Ora in superiorità numerica la portano a casa.


----------



## Tifo'o (23 Marzo 2014)

FInia per il real imho..


----------



## iceman. (23 Marzo 2014)

Certo che se era semifinale di Champions , 3 gol fuori del barcellona erano tanta roba


----------



## MaggieCloun (23 Marzo 2014)

3-3 Messi che partita


----------



## Frikez (23 Marzo 2014)

Metti Illaramendi al posto di Modric Carlè


----------



## ringhiodell'anima (23 Marzo 2014)

che giocatore modric nn butta via un pallone---


----------



## BB7 (23 Marzo 2014)

Altro rigore Barca, pesci i difensori blancos


----------



## Tifo'o (23 Marzo 2014)

finita


----------



## Frikez (23 Marzo 2014)

Iniesta la apre e la chiude lui.


----------



## MaggieCloun (23 Marzo 2014)

Tripla


----------



## admin (23 Marzo 2014)

*Real Madrid - Barcellona 3-4*


----------



## Tifo'o (23 Marzo 2014)

Il mortazza in liga non ha vinto uno scontro diretto tra barca ed atletico...


----------



## BB7 (23 Marzo 2014)

Iniesta non la perde MAI


----------



## Frikez (23 Marzo 2014)

Partita rovinata da quella capra di Ramos, pazzesco.


----------



## hiei87 (23 Marzo 2014)

Ho l'impressione che questo Real sia stato mooolto sopravalutato negli ultimi periodi.

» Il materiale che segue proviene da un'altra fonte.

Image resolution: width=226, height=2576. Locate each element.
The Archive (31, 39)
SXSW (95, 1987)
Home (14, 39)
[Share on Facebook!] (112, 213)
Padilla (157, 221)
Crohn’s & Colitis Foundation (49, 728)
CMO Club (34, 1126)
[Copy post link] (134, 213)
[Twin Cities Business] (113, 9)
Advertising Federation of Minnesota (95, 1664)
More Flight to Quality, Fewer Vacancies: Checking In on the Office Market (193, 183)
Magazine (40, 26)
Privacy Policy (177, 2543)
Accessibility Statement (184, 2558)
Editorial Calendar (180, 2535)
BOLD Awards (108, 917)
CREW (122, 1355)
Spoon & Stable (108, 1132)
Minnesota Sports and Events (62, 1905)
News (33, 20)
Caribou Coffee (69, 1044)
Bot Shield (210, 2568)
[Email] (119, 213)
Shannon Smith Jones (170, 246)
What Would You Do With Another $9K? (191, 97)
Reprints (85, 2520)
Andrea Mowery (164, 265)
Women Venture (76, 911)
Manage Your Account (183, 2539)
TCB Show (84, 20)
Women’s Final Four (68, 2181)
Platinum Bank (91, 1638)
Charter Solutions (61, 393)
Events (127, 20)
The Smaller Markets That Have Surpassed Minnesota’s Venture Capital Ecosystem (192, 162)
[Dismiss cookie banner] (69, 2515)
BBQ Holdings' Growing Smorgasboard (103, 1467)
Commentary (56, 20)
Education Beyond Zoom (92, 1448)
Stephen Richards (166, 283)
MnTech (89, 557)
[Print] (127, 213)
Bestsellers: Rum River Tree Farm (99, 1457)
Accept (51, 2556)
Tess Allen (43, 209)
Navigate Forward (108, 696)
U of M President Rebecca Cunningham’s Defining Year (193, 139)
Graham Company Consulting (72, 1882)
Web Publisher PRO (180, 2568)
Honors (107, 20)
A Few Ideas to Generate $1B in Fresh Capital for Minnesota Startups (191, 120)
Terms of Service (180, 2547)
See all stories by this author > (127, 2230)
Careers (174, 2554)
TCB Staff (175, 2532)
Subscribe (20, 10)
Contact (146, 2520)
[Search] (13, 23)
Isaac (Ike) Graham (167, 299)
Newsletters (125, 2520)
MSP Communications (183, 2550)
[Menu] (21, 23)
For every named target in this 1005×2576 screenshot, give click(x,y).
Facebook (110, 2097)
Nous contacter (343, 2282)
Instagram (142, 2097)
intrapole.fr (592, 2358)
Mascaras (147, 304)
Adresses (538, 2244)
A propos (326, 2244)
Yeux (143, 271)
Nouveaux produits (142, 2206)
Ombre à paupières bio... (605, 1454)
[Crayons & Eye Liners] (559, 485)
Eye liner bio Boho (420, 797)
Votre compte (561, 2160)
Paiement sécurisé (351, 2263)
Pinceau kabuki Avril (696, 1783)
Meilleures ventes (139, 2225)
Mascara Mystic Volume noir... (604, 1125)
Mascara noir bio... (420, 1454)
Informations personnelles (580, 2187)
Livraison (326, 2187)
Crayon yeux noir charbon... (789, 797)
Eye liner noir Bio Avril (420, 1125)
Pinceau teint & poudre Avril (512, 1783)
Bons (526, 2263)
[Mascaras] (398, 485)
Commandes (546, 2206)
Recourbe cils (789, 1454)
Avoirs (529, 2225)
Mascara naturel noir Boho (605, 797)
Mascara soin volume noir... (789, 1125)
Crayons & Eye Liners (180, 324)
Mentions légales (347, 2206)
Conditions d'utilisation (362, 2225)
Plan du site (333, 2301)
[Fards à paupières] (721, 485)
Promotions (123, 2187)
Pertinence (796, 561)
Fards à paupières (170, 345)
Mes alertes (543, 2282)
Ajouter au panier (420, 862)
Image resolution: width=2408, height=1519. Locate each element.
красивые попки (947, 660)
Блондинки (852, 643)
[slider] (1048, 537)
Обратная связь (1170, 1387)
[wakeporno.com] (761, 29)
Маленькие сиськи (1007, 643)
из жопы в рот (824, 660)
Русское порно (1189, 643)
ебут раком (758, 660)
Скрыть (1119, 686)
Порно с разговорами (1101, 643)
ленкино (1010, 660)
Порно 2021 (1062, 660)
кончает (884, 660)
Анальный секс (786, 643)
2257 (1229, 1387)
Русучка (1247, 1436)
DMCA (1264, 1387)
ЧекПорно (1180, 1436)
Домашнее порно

Per ora sono stati grandi contro le piccole, ma decisamente più umani contro le altre grandi. Dietro restano un buco continuo...Per me quest anno sarà tanto se vinceranno la Liga, per la Champions squadre come Barca e Bayern sono ancora superiori...


----------



## BB7 (23 Marzo 2014)

La fascia Bale + Carvahal non ha funzionato per niente


----------



## BB7 (23 Marzo 2014)

"ciclo finito"


----------



## andre (23 Marzo 2014)

Fino all'espulsione di Ramos il Real stava meritando.


----------



## Fabry_cekko (23 Marzo 2014)

il Real non è mai stufo di prendere schiaffi...Ramos senza cervello
Ronaldo ha fatto ride

in 4 partite contro Atletico e Barca hanno fatto 1 punto e sono primi in Classifica


----------



## Roten1896 (23 Marzo 2014)

Messi vale 3 CR7 

Però la Liga la vince comunque il Real


----------



## Splendidi Incisivi (23 Marzo 2014)

Spero che gli juventini esaltati abbiano visto questa partita, giusto per capire cos'è il CALCIO.


----------



## MaggieCloun (23 Marzo 2014)

Messi    godo vamos Barca dai.


----------



## #Dodo90# (23 Marzo 2014)

Che partita deve essere stata


----------



## DexMorgan (23 Marzo 2014)

L'espulsione di Ramos ha cambiato la partita. Due rigori totalmente inventati, uno per parte, solo l'ultimo era nitido.
In 11 contro 11 il Real l'avrebbe tranquillamente portata a casa. Il Barca non si era MAI reso pericoloso. Carletto l'aveva preparata bene.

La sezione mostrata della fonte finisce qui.